The Viking Energy project is to be restructured to protect its favourable tax position should it go ahead, a meeting of Shetland Charitable Trust agreed today.
The move could boost the potential income to the trust by 35 per cent, according to a report by financial controller Jeff Goddard.
Shetland’s half share with SSE of the venture, known at present as Viking Energy Limited, is currently 90 per cent owned by the trust, with 10 per cent being owned by Viking Wind Limited, the company set up by the owners of Burradale.
However it has been deemed that this structure is not “tax efficient”, and it has now been agreed that Viking Energy Limited Liability Partnership will replace the current general partnership.
Mr Goddard said the proposal was to create a further LLP to be the Shetland partner, called Viking Energy Shetland LLP (VES LLP). As a partnership, any share of taxable profits arriving from VE LLP will pass through VES LLP to be dealt with by the partners.
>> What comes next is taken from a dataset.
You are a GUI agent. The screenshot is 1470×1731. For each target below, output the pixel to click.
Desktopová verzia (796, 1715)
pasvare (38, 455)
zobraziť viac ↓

Viking Energy Ltd will receive 90 per cent of the taxable profits, and these can be gift aided on to Shetland Charitable Trust. This means that the trust will not pay tax on its share of the profits of the windfarm. The remaining taxable profit that passes through VES LLP will be dealt with by Viking Wind Limited.
There will not be any other changes in the commercial relationship.
Mr Goddard said the general partnership was appropriate for the pre-consent stage of the project, but were consent to be granted such a partnership would not be attractive to potential investors as it would be unable to grant a “floating charge”. This is essentially security for a bank loan. He said it was important to emphasise that the security would take the form of the windfarm’s assets and not those of the charitable trust.